Hendricks knocked in a couple of balls. ‘Same as all these misery memoirs,’ he said, without taking his eyes off the table. ‘You go into Smith’s, it’s wall-to-wall books about kids who’ve been locked in cellars, people who’ve had eighteen types of cancer or whatever.’

‘I don’t get it.’

‘People enjoy knowing there’s someone worse off than they are. Maybe it makes them feel… safer, or something.’

‘It’s cheap thrills, if you ask me,’ Thorne said. He watched as Hendricks fluked his penultimate ball. ‘You jammy bastard.’

‘Pure skill, mate.’

Hendricks left the final spot over a pocket with the black placed nicely in the middle of the table. With four balls still to pot, Thorne tried to do something clever and nudge the black on to the cushion. He made a mess of it, leaving Hendricks with a simple clearance.

‘Maybe people read these books to find out why,’ Hendricks said. ‘The ones about Garvey and Shipman and the rest of them.
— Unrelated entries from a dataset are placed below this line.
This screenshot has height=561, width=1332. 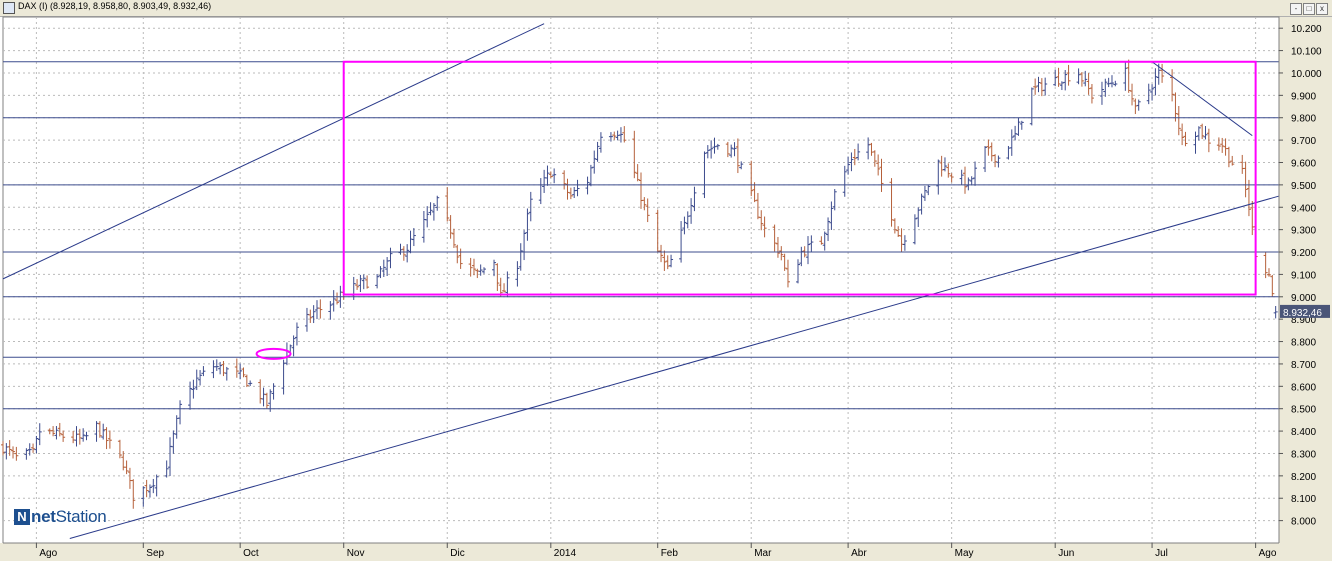 What do you see at coordinates (1304, 276) in the screenshot?
I see `y-tick-label: 9.100` at bounding box center [1304, 276].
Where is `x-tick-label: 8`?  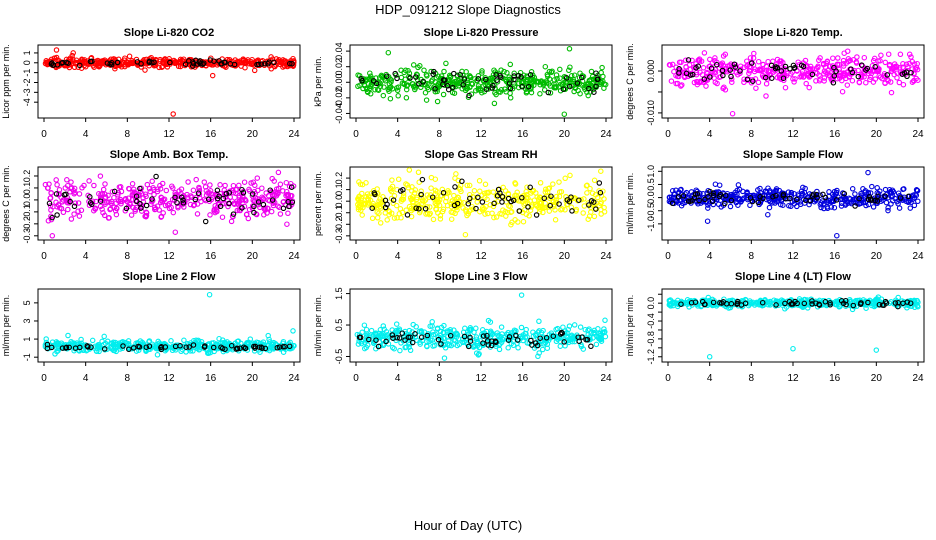 x-tick-label: 8 is located at coordinates (752, 134).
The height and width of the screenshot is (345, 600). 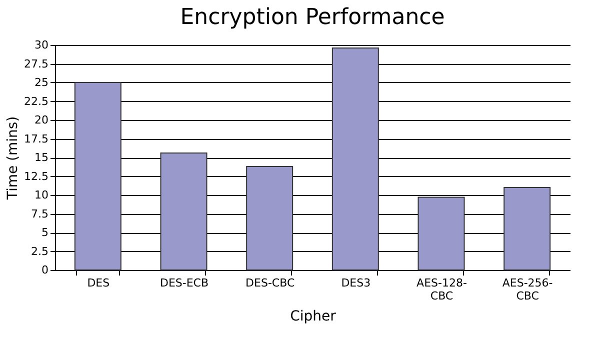 I want to click on y-tick-label: 0, so click(x=45, y=270).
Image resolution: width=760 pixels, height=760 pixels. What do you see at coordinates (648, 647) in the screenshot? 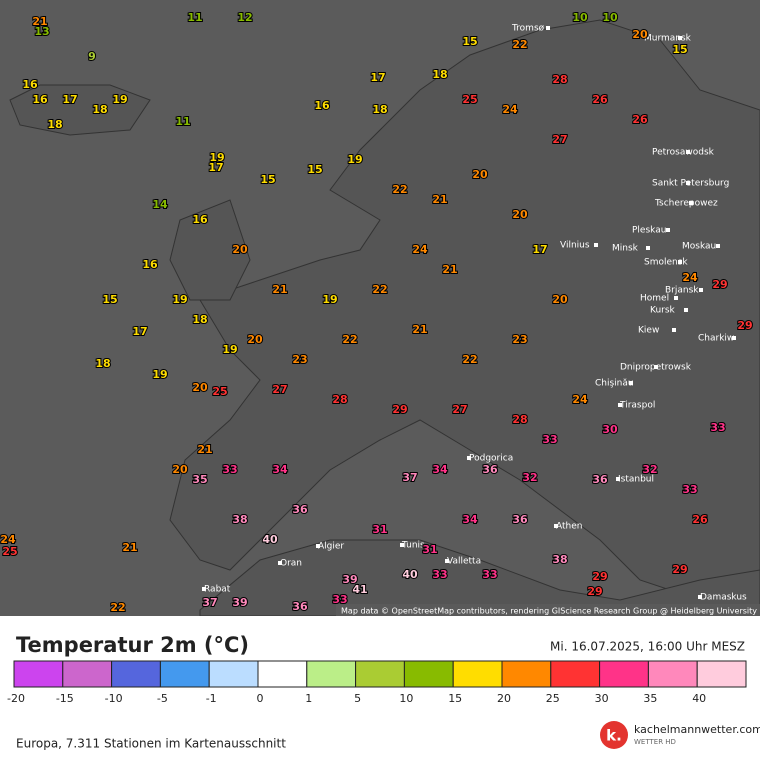
I see `date: Mi. 16.07.2025, 16:00 Uhr MESZ` at bounding box center [648, 647].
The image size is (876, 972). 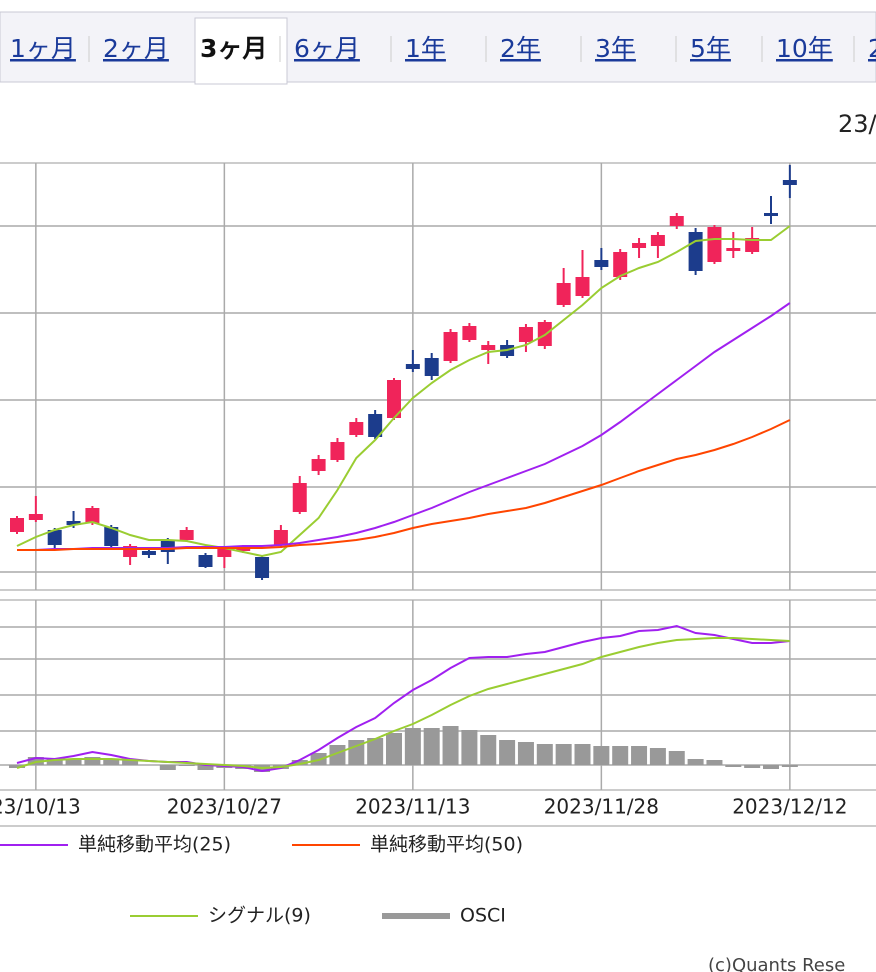 I want to click on tab: 2ヶ月, so click(x=136, y=48).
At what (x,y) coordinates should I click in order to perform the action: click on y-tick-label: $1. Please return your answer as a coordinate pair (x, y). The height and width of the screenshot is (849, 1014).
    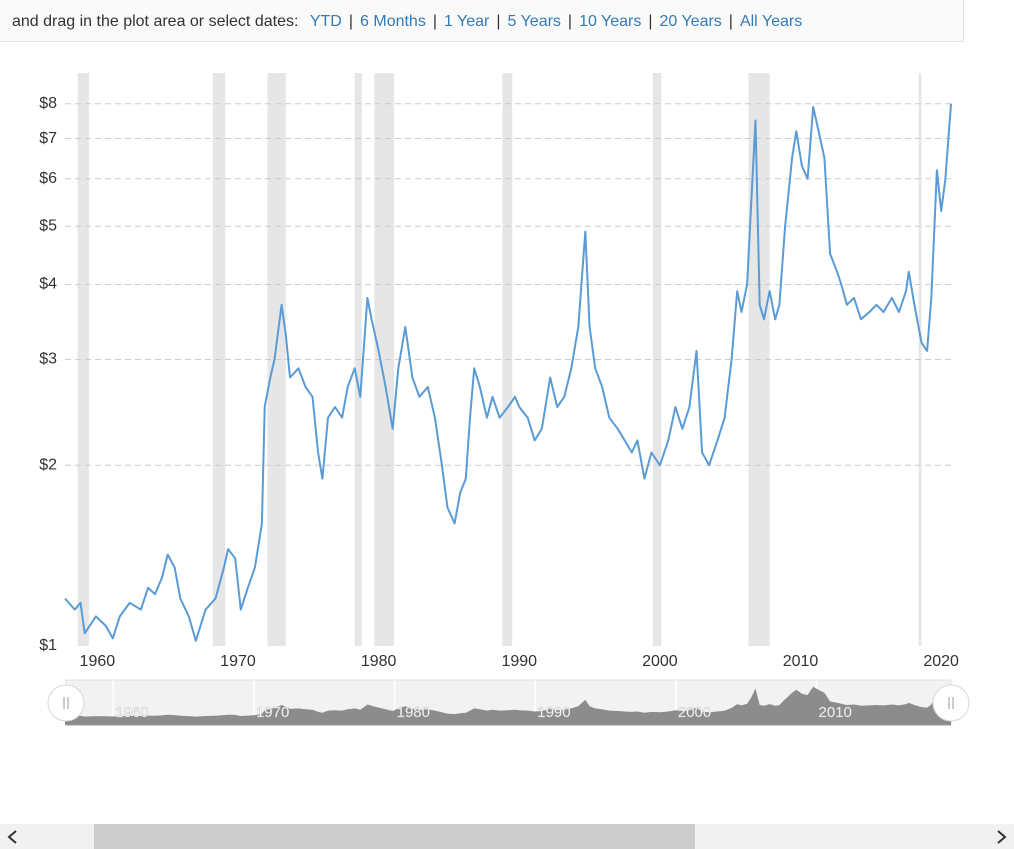
    Looking at the image, I should click on (48, 646).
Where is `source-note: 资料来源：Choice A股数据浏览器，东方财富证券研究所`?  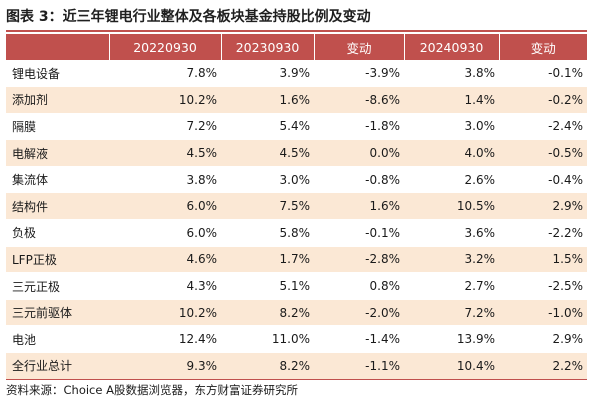
source-note: 资料来源：Choice A股数据浏览器，东方财富证券研究所 is located at coordinates (152, 390).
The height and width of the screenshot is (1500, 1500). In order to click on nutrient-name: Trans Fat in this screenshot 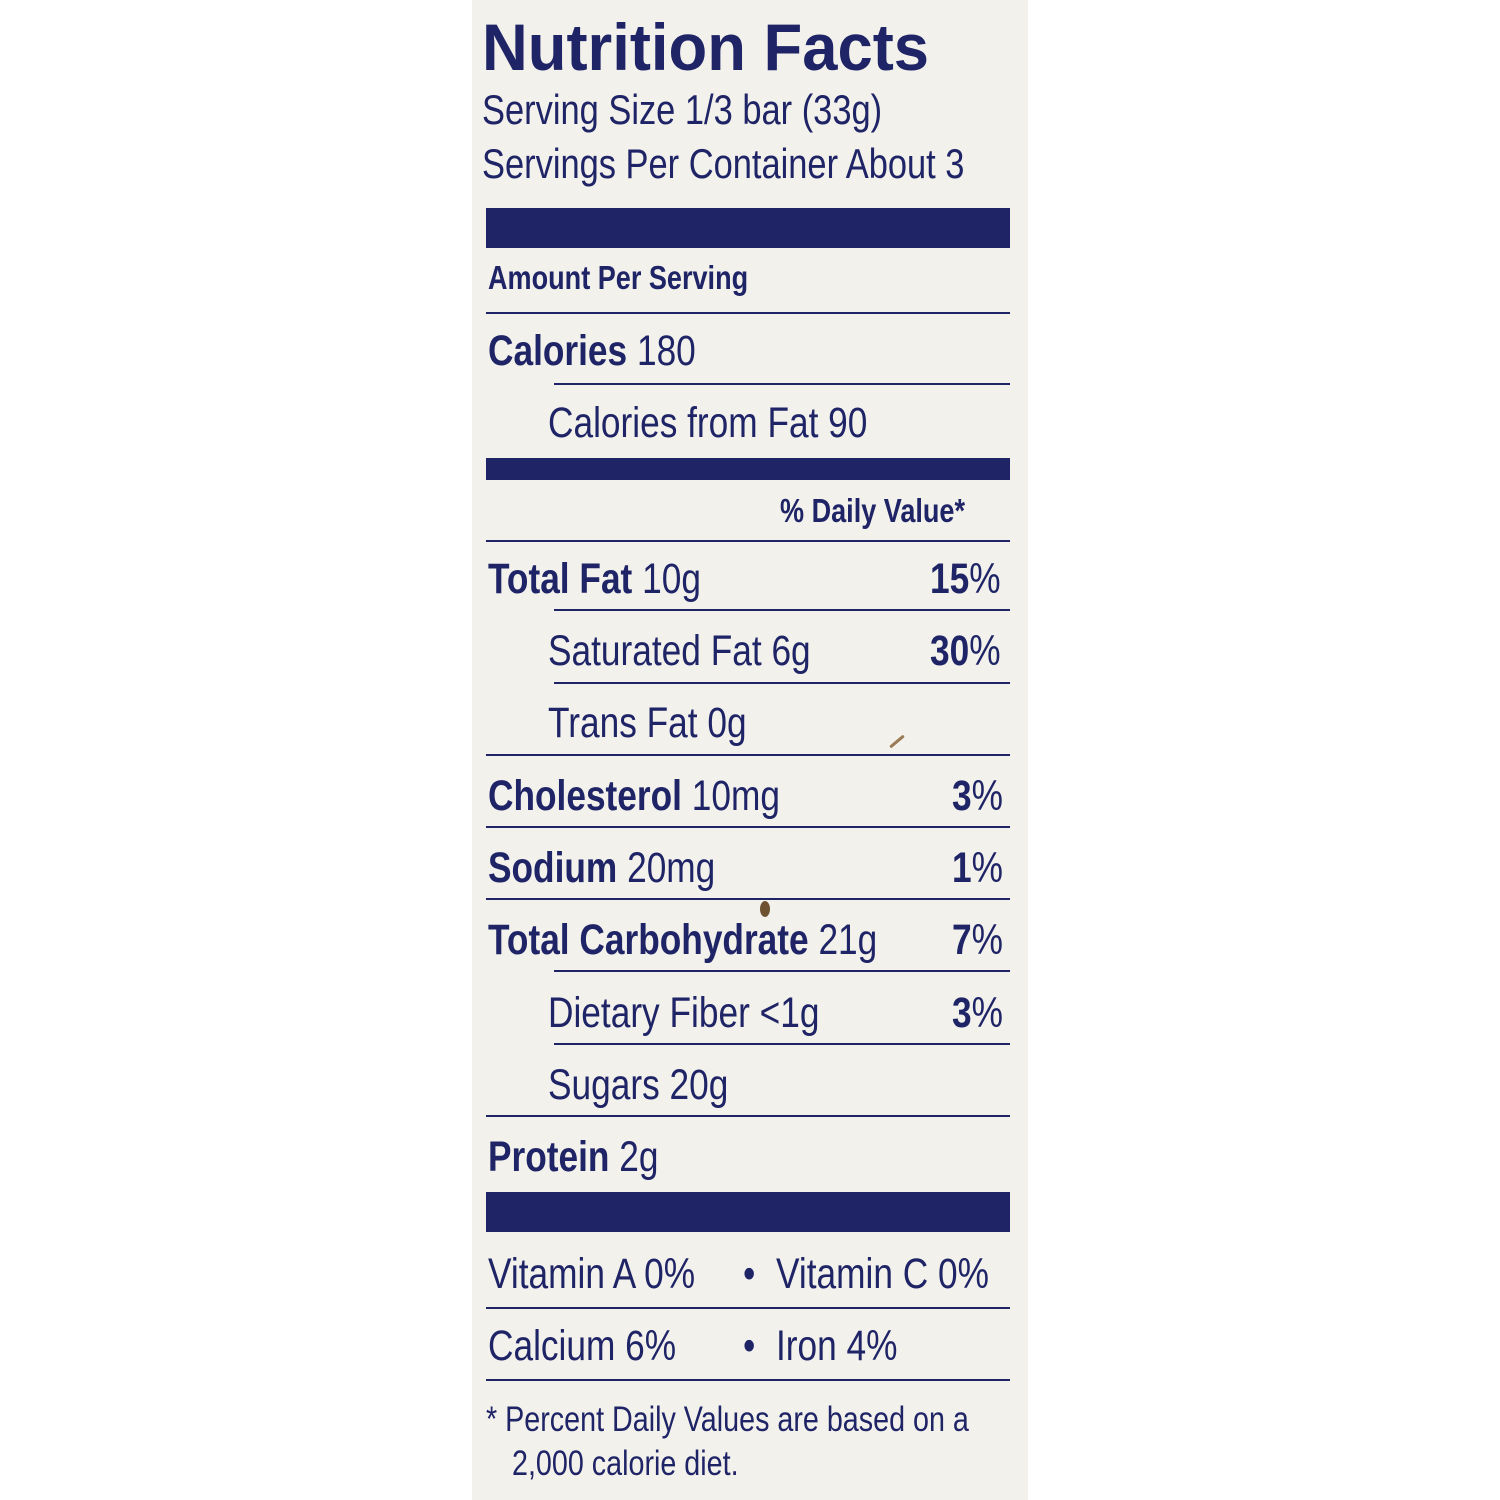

They want to know why those things happened.’

‘You’re giving them way too much credit.’

‘I’m not saying they know that’s what they’re doing, but it makes sense if you think about it. It’s the same reason they turn these people into monsters, talk about “evil” or whatever. It makes it easier to forget they’re just builders and doctors and the bloke next door. It’s not the killers themselves anyone’s really frightened of. It’s not knowing why they did it, where the next one’s coming from, that terrifies people.’

Hendricks had yet to play his shot. Thorne was aware that the next player up, a spiky-haired kid sitting on the Goth girl’s table, was looking daggers from the corner, waiting for them to finish talking and wrap up the game. ‘They can read about Ray Garvey all they want,’ Thorne said. He was remembering the conversation with Carol Chamberlain. ‘No “why” with him. He didn’t even kill any of his pet rabbits.’

When Hendricks had polished off the frame, the spiky-haired kid stepped forward and picked up his coins from the edge of the table. Hendricks laid down his cue, told the kid he was taking a break, and followed Thorne back to their table, leaving the next player in the queue to take his place.

‘So, maybe there’s something in this tumour business? The personality change.’

‘Kambar says not.’

‘Hypothetically, though,’ Hendricks said.

‘It’s rubbish.’

‘Let’s say you’ve got some severe tic or whatever, something that makes you thrash around.’